Innovation vs. Extinction

Glenn Wintrich

Several conversations on this site have looked forward to where IT is headed. But what if, instead, we look in the rearview mirror for guidance?

Historically, IT originated as a function to support accounting, which naturally led to an emphasis on quality because the accounting process cannot tolerate errors, and the CIO added value by creating high-quality systems with economies of scale, efficiency and repeatability.

Under these marching orders, the IT department flourished for years, and it gained a reputation as “the great speed bump.” If you asked the IT folks for something innovative to meet business needs, the answer was typically, “No.” And why would anyone expect a different answer? Building systems for high quality and economies of scale creates a very rigid environment. So, asking IT for something new meant you were asking them to disassemble something they had taken great pains to build according to the known world order.

If you ask any CIO who has been around for a while, “What is the surest way to prevent a short tenure?”, you would probably get the same answer over and over again. If the only thing you did every year was to reduce the cost of IT by 10 percent, it was considered enough. You learned from experience that the organization measured value based on how much you decreased the cost of each transactional unit you produced for the business and whether it was repeatable.

Tipping Dinosaurs
Enter the upstarts. One of the things I have discovered in my research is where young companies, the entrepreneurs of the world, have so often disrupted larger companies.

For one example, look at what Netflix did to the rental movie industry and what it did to Blockbuster’s market capitalization. They didn’t invent anything new. Netflix just applied it differently, and it took Blockbuster literally years to turn the ship on their business model. Blockbuster had built a model with economies of scale that spanned the entire United States. It enabled them to run the business efficiently and make the cost of renting a movie low enough to attract customers, while still maintaining good margins. But that scale and efficiency was part of their downfall — along with the fact that they didn’t have a vision of where the future was going before Netflix saw it — because the model that supported it was rigid.
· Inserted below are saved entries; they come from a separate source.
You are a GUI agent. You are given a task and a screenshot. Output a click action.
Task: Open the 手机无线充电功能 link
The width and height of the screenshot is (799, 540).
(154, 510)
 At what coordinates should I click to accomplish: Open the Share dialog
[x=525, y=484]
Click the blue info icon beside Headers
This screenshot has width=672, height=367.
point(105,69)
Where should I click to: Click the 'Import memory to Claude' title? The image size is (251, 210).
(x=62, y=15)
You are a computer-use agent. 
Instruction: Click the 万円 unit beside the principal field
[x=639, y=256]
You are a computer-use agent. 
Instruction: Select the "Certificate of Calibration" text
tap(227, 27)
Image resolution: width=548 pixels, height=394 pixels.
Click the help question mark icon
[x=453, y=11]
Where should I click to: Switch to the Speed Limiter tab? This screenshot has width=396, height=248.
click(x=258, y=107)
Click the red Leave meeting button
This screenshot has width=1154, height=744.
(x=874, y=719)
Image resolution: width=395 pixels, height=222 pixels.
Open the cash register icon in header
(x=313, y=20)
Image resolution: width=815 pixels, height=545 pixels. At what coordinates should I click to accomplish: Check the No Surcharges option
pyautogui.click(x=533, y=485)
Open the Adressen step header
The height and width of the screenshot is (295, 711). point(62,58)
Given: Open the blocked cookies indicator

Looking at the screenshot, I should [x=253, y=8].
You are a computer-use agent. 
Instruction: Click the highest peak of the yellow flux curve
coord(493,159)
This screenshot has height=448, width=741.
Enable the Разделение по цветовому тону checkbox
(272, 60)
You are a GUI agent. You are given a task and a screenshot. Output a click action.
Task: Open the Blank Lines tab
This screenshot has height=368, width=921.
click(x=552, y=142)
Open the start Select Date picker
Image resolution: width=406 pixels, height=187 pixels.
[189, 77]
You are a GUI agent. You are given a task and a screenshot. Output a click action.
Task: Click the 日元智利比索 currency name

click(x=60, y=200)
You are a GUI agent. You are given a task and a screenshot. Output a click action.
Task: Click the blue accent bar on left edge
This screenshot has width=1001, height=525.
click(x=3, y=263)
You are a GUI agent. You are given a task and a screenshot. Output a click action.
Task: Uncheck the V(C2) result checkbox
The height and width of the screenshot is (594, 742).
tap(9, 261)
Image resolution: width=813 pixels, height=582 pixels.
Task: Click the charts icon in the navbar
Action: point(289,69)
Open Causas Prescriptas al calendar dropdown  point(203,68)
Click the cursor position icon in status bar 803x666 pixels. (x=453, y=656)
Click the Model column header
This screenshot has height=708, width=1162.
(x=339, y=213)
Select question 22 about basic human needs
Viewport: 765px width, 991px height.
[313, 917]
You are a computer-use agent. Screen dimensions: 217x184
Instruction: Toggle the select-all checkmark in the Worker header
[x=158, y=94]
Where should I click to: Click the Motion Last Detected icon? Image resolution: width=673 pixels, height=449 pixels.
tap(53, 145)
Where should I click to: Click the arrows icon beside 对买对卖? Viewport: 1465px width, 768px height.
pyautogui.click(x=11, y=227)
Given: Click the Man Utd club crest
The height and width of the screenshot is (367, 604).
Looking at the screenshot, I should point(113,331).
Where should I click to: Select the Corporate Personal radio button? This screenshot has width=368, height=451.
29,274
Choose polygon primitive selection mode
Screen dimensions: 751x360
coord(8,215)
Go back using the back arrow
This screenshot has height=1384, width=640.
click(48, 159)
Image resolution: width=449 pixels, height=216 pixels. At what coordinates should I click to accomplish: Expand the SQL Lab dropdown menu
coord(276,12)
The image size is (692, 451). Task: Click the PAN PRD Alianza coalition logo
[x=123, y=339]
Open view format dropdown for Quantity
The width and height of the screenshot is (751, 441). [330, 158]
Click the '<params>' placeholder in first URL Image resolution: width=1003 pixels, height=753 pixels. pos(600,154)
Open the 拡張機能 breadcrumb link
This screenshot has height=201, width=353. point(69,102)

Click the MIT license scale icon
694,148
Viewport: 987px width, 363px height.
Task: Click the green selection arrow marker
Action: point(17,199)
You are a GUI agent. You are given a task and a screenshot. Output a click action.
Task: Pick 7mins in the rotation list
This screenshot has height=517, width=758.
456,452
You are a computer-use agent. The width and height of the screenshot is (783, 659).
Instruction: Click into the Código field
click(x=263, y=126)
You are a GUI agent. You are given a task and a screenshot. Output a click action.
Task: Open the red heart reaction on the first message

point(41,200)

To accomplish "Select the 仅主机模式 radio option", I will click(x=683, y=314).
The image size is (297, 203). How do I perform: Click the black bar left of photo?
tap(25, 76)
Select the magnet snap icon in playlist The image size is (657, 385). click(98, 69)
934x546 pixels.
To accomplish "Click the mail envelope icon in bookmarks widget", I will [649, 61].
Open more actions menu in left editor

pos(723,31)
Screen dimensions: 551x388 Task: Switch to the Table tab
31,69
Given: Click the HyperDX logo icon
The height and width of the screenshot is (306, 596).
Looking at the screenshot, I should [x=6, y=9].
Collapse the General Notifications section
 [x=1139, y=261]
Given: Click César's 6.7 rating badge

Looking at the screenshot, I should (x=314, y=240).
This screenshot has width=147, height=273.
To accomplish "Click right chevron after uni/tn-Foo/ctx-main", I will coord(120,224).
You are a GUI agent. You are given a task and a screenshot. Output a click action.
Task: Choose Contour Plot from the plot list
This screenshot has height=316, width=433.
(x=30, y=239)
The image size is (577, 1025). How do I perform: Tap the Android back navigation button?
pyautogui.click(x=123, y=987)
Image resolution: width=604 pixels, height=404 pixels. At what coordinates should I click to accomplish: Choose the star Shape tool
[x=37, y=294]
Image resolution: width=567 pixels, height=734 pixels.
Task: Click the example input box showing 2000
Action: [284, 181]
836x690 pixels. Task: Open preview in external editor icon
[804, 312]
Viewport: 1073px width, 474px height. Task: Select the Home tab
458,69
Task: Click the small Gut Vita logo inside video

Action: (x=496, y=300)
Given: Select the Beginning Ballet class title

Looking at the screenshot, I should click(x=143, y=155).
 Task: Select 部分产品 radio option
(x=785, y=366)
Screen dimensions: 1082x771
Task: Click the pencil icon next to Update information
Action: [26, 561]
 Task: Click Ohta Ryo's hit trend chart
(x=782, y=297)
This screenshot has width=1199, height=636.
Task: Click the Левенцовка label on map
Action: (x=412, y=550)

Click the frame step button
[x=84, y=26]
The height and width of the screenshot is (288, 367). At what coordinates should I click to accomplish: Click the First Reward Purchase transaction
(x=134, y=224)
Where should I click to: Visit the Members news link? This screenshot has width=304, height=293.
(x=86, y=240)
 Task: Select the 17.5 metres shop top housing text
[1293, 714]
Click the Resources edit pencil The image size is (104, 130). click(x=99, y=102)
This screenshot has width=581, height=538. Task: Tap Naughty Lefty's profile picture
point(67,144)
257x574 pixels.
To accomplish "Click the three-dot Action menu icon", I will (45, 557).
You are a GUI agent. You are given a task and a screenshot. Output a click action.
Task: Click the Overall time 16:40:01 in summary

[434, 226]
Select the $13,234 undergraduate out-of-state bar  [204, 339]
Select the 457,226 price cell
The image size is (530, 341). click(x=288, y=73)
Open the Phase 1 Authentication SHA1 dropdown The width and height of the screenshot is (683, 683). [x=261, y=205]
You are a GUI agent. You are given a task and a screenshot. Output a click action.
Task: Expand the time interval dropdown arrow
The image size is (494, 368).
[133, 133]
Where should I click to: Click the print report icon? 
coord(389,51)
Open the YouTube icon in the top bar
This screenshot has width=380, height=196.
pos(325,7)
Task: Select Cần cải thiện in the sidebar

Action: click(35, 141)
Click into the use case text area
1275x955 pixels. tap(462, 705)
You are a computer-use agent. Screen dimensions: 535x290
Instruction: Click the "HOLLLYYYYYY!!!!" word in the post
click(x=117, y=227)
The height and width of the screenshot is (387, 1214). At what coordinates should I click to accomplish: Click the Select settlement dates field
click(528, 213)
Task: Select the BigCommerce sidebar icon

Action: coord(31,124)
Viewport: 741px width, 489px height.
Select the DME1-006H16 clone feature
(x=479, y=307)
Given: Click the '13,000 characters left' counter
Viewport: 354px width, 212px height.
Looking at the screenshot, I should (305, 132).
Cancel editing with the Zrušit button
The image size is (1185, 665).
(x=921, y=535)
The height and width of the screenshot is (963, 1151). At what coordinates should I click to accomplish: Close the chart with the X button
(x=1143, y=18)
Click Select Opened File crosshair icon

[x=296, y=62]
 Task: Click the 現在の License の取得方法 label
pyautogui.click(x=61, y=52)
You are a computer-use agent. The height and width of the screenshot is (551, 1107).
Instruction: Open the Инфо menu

Innovation via Utilization
So, if in the past IT folks were thought of as rigid and simply produced large scale and low transaction costs, what’s the model for today? It isn’t about the value they bring to the IT process itself; it’s about bringing value to the business. It’s how quickly IT can pivot to meet changing business needs. Agility becomes one of the core values they can bring to the table.

It’s also about understanding how new technologies will enable an innovative process or business model for the enterprise. And that’s a key difference. People think IT creates innovation or that new technology enables the innovation. But technology just enables the business to create innovation. In another example of a disrupter, did not create software as a service, and they did not create the cloud. They utilized these technology approaches. They didn’t create a new mode of distribution; they simply utilized FedEx and UPS. In case after case, the online retailer took some aspect of the Long Tail effect that had been in books for decades, if not a century, and they utilized it. They broke down the largest barrier to entry into the book business and they eliminated the capital and OPEX of bookstores.

For example, if you buy anything from Amazon, you’ll be haunted by their application of business analytics — they’ll offer you similar, associated products in an email every day for three months. Those analytics in the cloud enabled them to create a business model that disrupted — at least initially — the established bookstore chains. And they pushed less nimble companies into extinction or to the brink of extinction. Borders went out of business, and Barnes & Noble lost over half of its market capitalization.

So the new role, if you’re looking through the windshield for IT, is the way they will create value: by using new, major disruptive technologies — mobile apps and mobility, analytics for business intelligence, cloud computing and social media. If you can apply these in a flexible, agile fashion to your business, and then work with the business, you will add value.

Whereas IT used to be a separate entity you went to for things you needed, moving forward, not just the CIO, but the entire IT staff will need to engage business units proactively and understand their needs. For example, with an understanding of the business and its challenges and opportunities, they can say, “If we apply business analytics to this, and we use social media to glean information, we can really understand our customer base, and this new understanding will drive new value and customer experience.”

That type of conversation is what innovation really means in IT.